### Selected excerpt
++++++++++
Terry Gilliam says 'Monty Python' is finished due to Terry Jones' dementia.
The 78-year-old director - who formed the comedy troupe with Jones, John Cleese, Michael Palin, Eric Idle and the late Graham Chapman - says that 'Monty Python' is "dead" and the remaining members have no plans to revive it.
He told Radio Times magazine: "It's dead, I think. There are only four of us who can actually function. It depresses me so much because he's not there. It's just very sad."
Jones was diagnosed with Primary Progressive Aphasia, a form of frontotemporal dementia (FTD) that impairs the sufferer's ability to speak and communicate, in 2015 and Palin admitted it is difficult to see his friend suffering.
He said: "He's still around, he's not disappeared, quite apart from the wonderful work that he left behind, the work he's done. There's still a bit of Terry there, the sparkle in the eye. He can't communicate, that's the problem, which is so ironic for someone who loved words and debate and jokes and opinions and ideas.
"There's enough of Terry there to make me feel grateful that I can still go and see him."
++++++++++
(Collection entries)
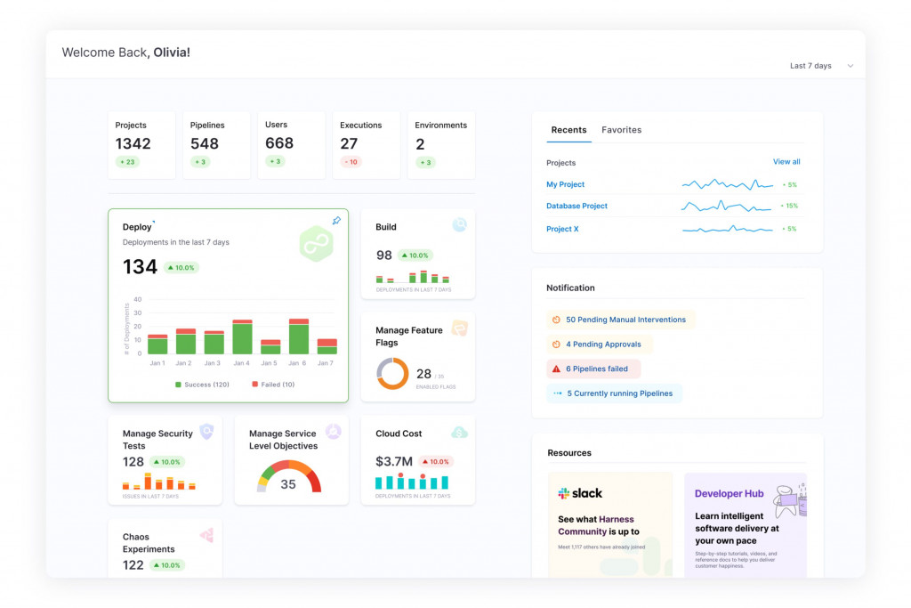Image resolution: width=911 pixels, height=608 pixels.
Task: Toggle the pin on the Deploy card
Action: pos(336,220)
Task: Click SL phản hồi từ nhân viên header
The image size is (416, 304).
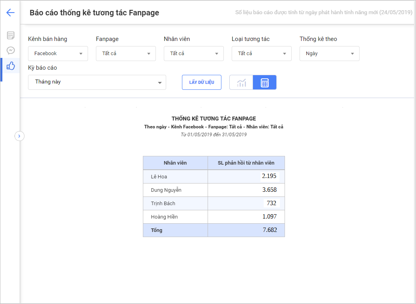Action: click(x=246, y=163)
++++++++++
### What this exercise asks
[1] From the article on Monty Python, return the passage from "The 78-year-old director" up to and including "his friend suffering.".
[2] In the Monty Python article, what was Terry Jones diagnosed with in 2015?
[3] Extend the article about Terry Jones and Monty Python past its final sentence.

### Answers for the tasks
[1]
The 78-year-old director - who formed the comedy troupe with Jones, John Cleese, Michael Palin, Eric Idle and the late Graham Chapman - says that 'Monty Python' is "dead" and the remaining members have no plans to revive it.
He told Radio Times magazine: "It's dead, I think. There are only four of us who can actually function. It depresses me so much because he's not there. It's just very sad."
Jones was diagnosed with Primary Progressive Aphasia, a form of frontotemporal dementia (FTD) that impairs the sufferer's ability to speak and communicate, in 2015 and Palin admitted it is difficult to see his friend suffering.

[2] Primary Progressive Aphasia, a form of frontotemporal dementia (FTD).

[3]
The surviving members of Monty Python reunited for 10 live shows at The O2 arena in London in 2014, and it was then that the rest of the group could see Jones was having problems performing.
Jones' family - including his partner Anna Soderstrom - went public with his condition in September 2016 to raise awareness of FTD, which, unlike Alzheimer's disease, does not result in a loss of reasoning.
However, decision-making and speech are affected and sufferers often seem less caring.
Meanwhile, Gilliam hit out at Cleese, insisted he disagrees with his political beliefs including backing Brexit and his claim that London "is not really an English city any more".
He said: "I'm the instinctive, monosyllabic American and he's the tall, very suave one. I love John enormously but I just disagree with the way he perceives the world.
"John has never changed, he's just got fat, that's all."